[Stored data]
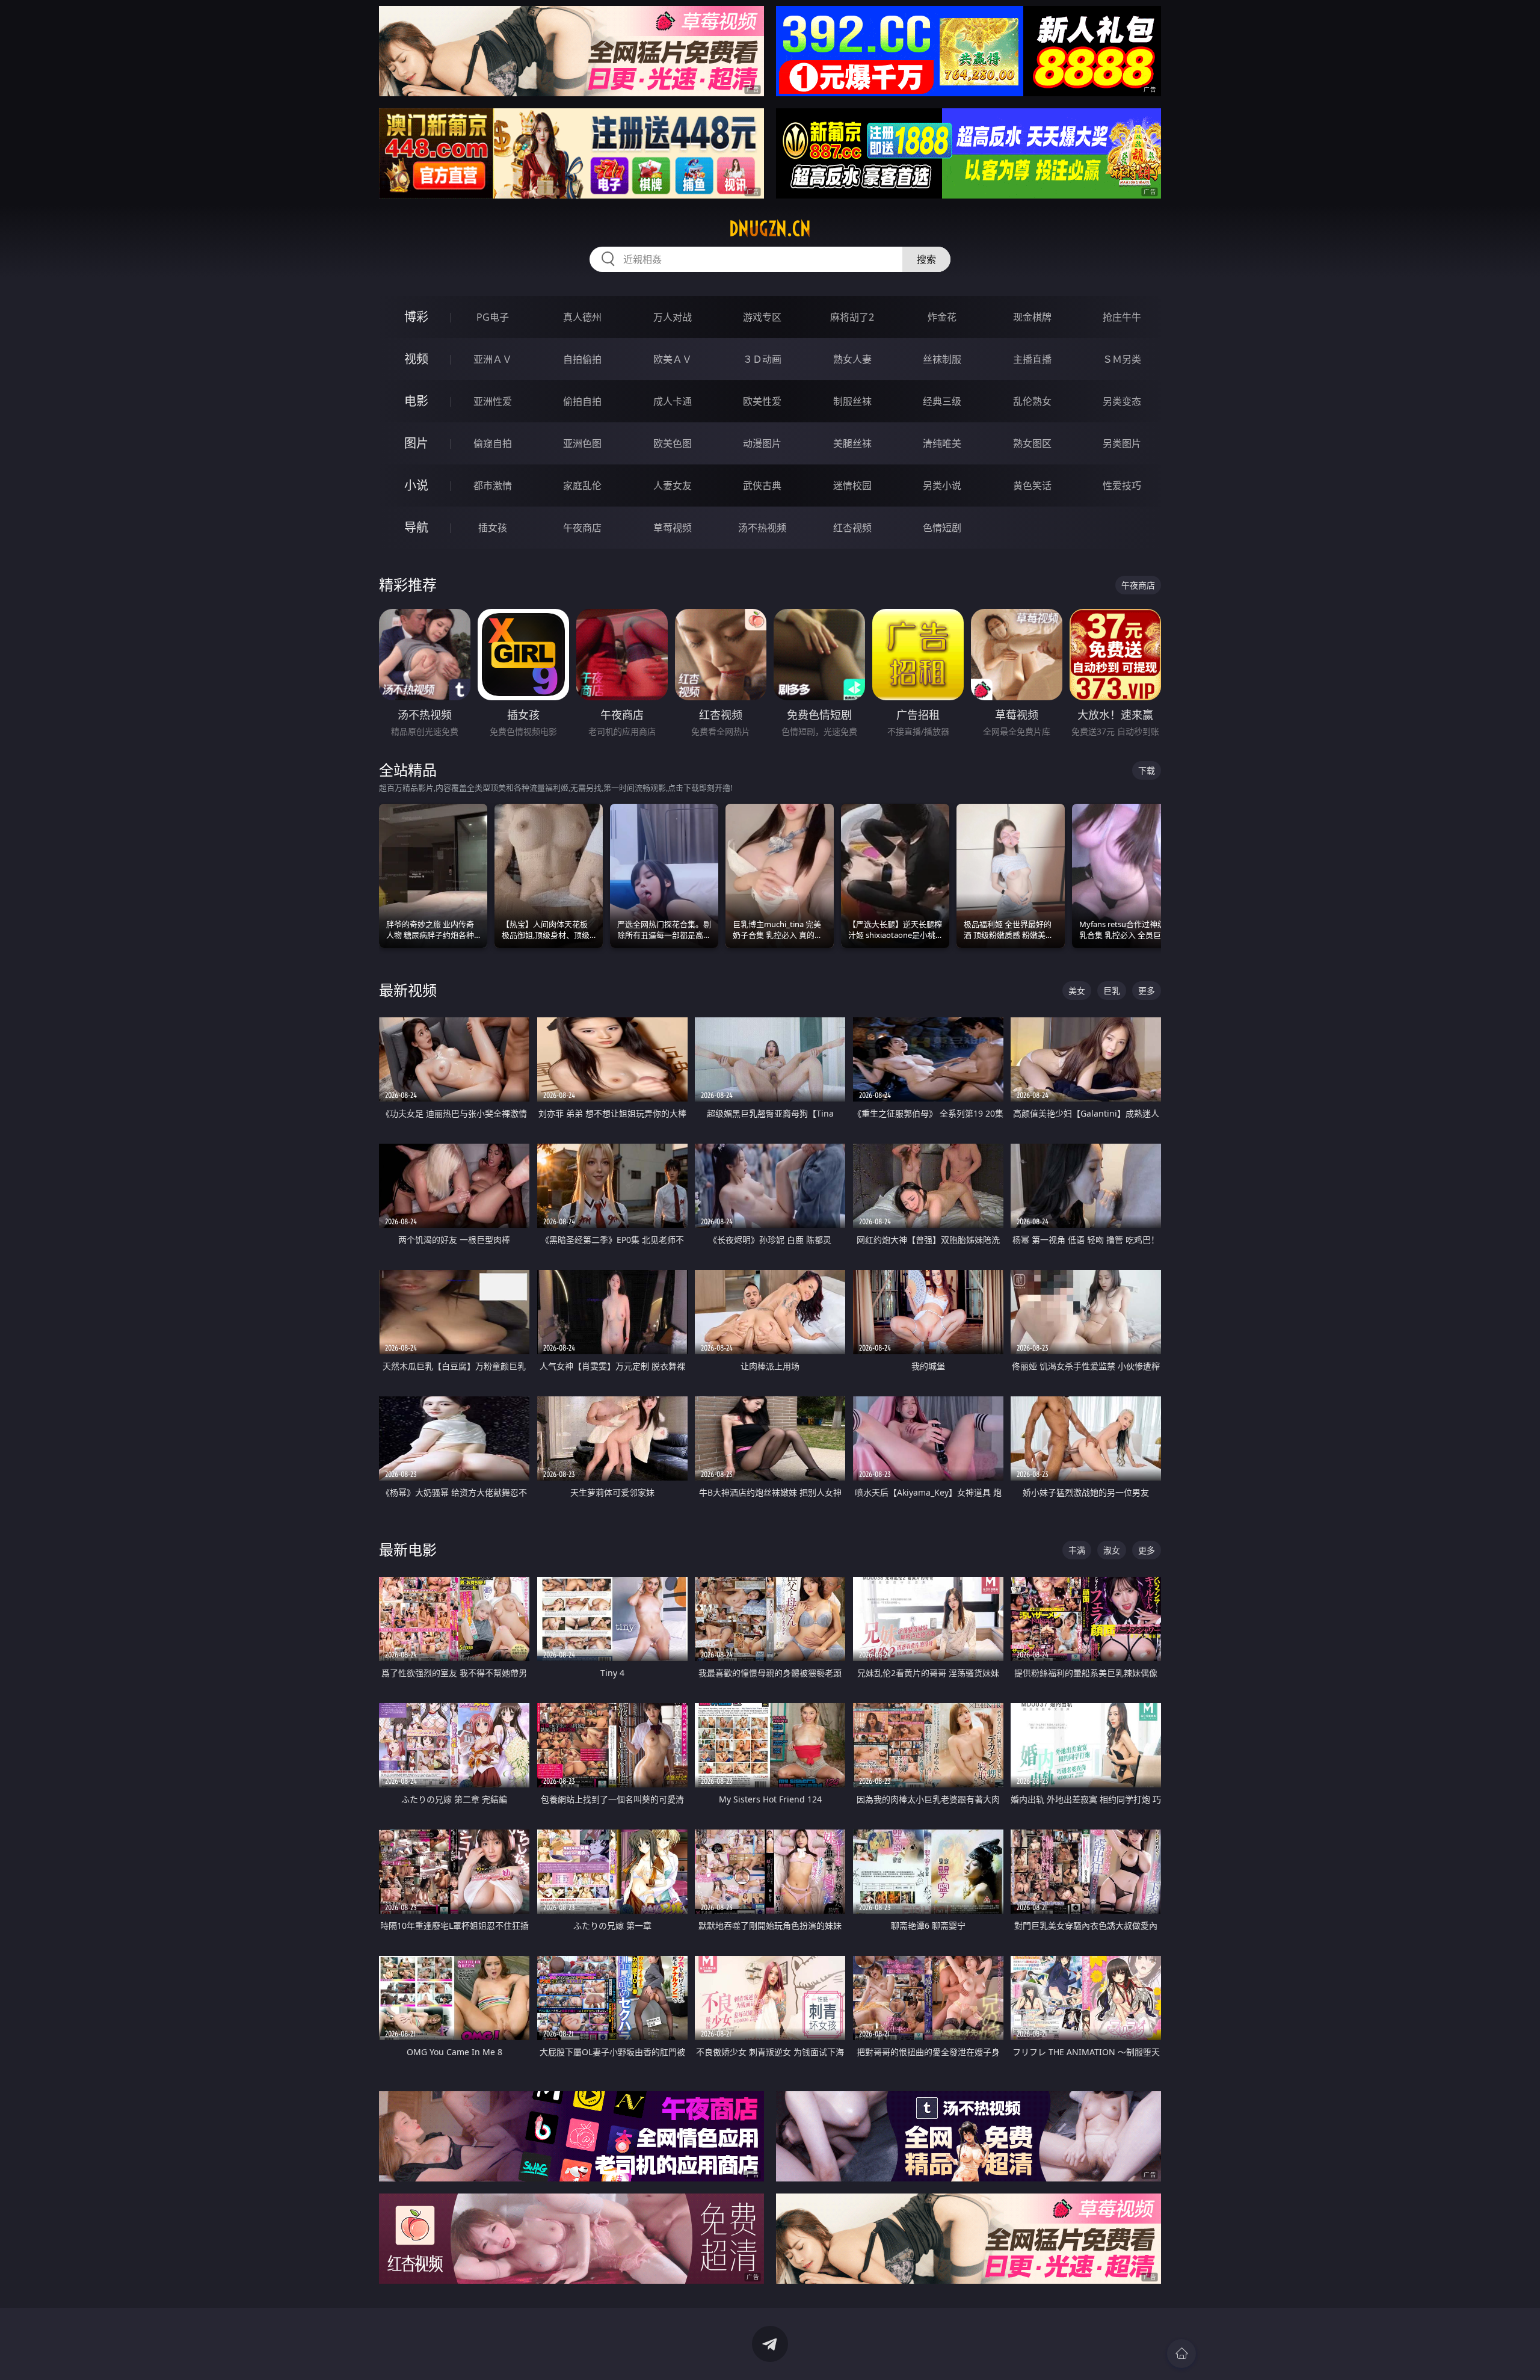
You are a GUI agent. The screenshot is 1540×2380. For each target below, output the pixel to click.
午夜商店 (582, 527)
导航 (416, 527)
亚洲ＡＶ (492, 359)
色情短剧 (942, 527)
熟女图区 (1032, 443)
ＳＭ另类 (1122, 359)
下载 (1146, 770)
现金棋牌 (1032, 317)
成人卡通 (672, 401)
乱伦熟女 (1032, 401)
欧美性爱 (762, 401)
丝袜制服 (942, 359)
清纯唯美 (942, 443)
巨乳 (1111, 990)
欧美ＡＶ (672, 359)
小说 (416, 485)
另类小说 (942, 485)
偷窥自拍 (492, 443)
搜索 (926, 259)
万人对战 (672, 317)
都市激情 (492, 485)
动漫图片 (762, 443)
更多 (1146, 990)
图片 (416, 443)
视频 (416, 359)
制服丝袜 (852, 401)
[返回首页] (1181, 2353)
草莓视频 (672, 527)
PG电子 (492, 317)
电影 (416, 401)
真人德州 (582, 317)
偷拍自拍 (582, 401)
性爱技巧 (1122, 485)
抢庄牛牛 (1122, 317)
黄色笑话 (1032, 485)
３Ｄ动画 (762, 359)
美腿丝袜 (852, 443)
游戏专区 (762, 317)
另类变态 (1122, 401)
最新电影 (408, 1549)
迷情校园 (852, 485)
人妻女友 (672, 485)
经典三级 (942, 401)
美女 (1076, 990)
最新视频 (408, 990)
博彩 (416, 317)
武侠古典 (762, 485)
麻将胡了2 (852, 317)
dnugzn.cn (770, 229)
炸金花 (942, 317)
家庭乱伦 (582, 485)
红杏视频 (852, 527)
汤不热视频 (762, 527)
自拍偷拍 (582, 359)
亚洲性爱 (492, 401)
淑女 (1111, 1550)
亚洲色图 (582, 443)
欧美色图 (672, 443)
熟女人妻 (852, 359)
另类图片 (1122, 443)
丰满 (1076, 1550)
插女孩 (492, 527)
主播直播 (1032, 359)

---

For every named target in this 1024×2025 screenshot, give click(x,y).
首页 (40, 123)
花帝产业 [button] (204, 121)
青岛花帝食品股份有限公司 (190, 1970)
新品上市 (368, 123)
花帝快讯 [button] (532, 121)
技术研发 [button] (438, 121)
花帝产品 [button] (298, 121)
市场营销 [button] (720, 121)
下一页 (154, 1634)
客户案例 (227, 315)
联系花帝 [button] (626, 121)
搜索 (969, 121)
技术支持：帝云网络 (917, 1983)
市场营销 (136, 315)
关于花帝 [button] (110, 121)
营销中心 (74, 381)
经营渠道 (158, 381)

**TASK DESCRIPTION**. Keeping every character as it is, restate the lines above that run from the line with "抢庄牛牛 (1122, 317)" through the line with "亚洲性爱 (492, 401)", both included, and nothing else.

**SOLUTION BELOW**.
抢庄牛牛 (1122, 317)
黄色笑话 (1032, 485)
３Ｄ动画 (762, 359)
美腿丝袜 (852, 443)
游戏专区 (762, 317)
另类变态 (1122, 401)
最新电影 (408, 1549)
迷情校园 (852, 485)
人妻女友 (672, 485)
经典三级 (942, 401)
美女 (1076, 990)
最新视频 (408, 990)
博彩 (416, 317)
武侠古典 (762, 485)
麻将胡了2 (852, 317)
dnugzn.cn (770, 229)
炸金花 (942, 317)
家庭乱伦 (582, 485)
红杏视频 (852, 527)
汤不热视频 (762, 527)
自拍偷拍 (582, 359)
亚洲性爱 (492, 401)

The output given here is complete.